> What the task asks: For the data below, please report each line where the word "size" is found.

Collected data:
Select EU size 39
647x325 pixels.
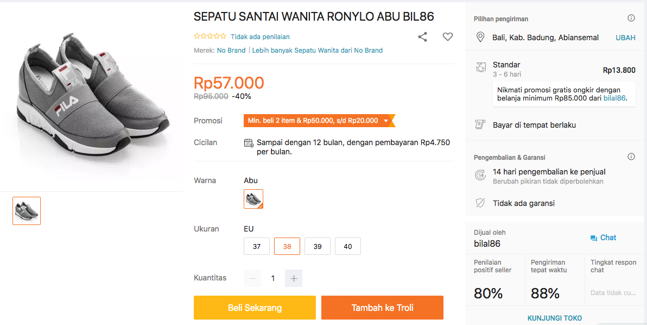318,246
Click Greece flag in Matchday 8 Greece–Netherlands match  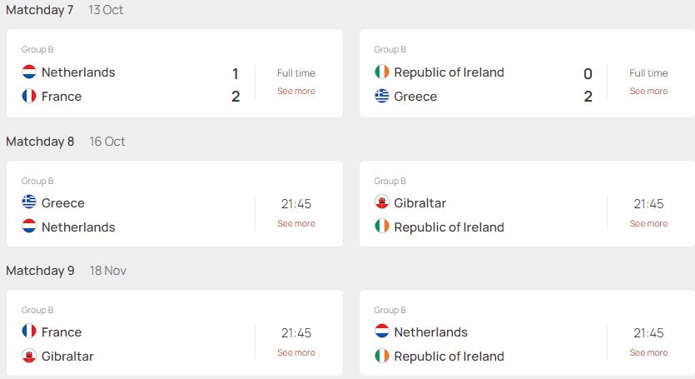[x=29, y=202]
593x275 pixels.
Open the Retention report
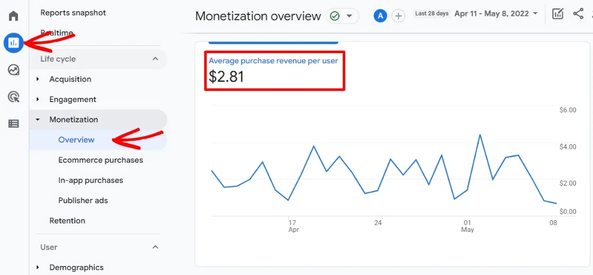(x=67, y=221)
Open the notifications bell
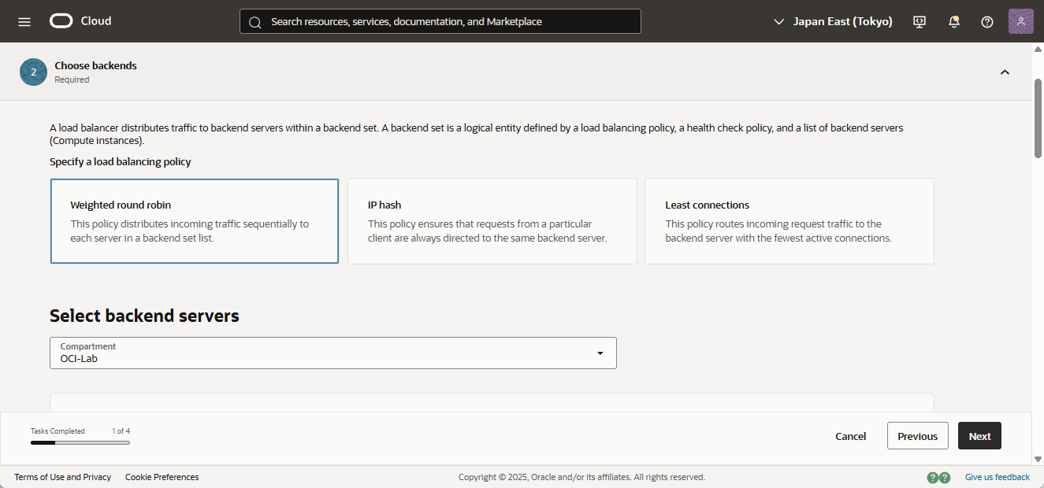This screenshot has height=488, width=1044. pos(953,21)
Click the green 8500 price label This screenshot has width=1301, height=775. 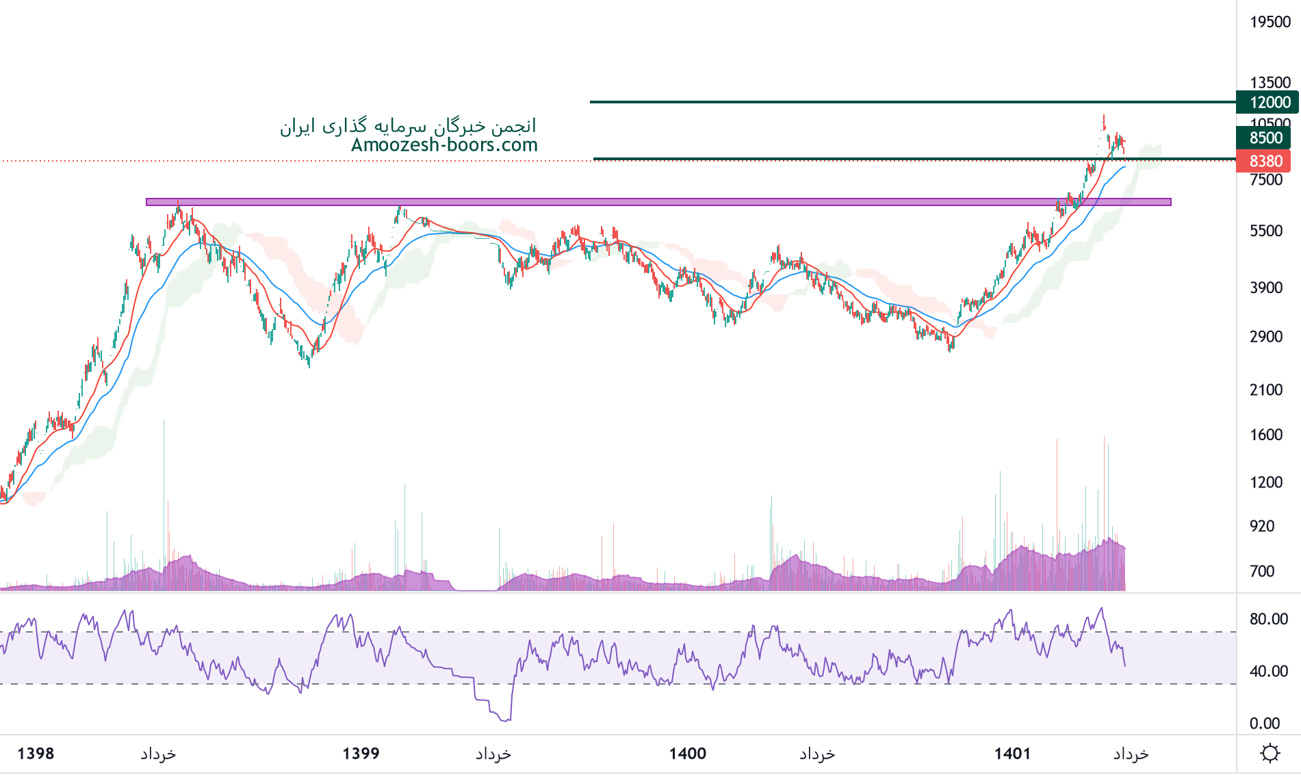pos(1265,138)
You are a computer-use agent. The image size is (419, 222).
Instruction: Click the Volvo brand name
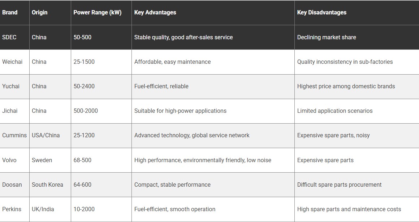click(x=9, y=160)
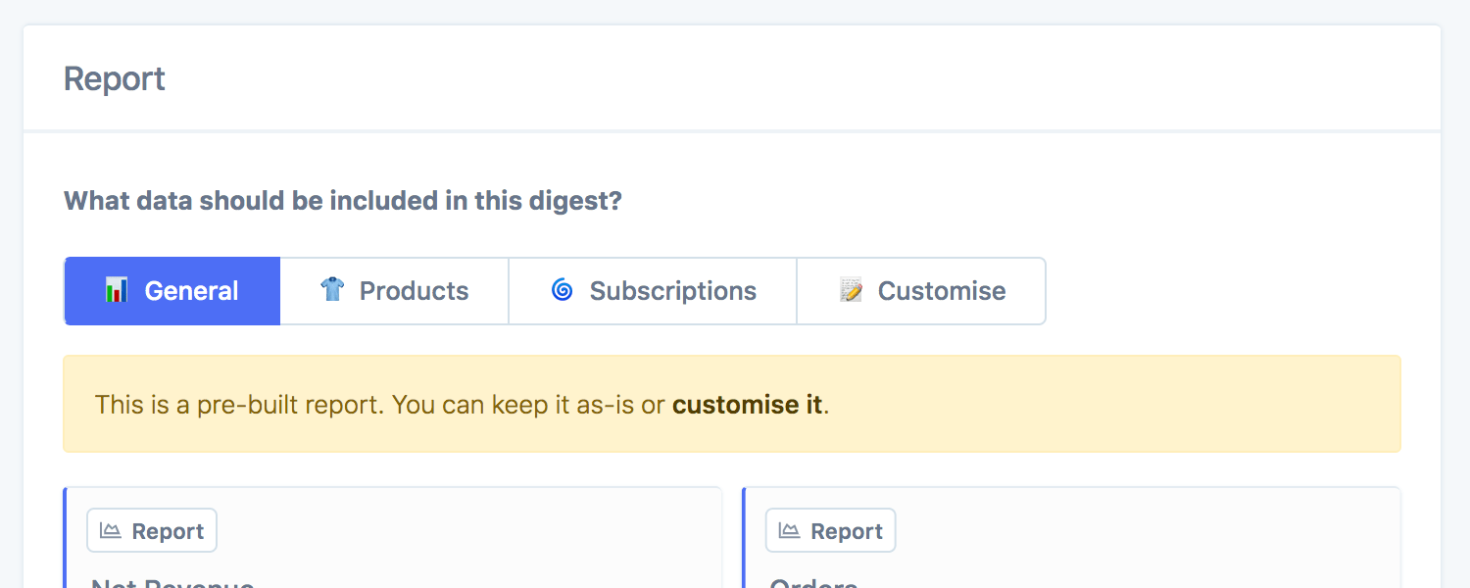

> Solution for this exercise:
Select EU size 39
You are a computer-use agent. The image size is (419, 222).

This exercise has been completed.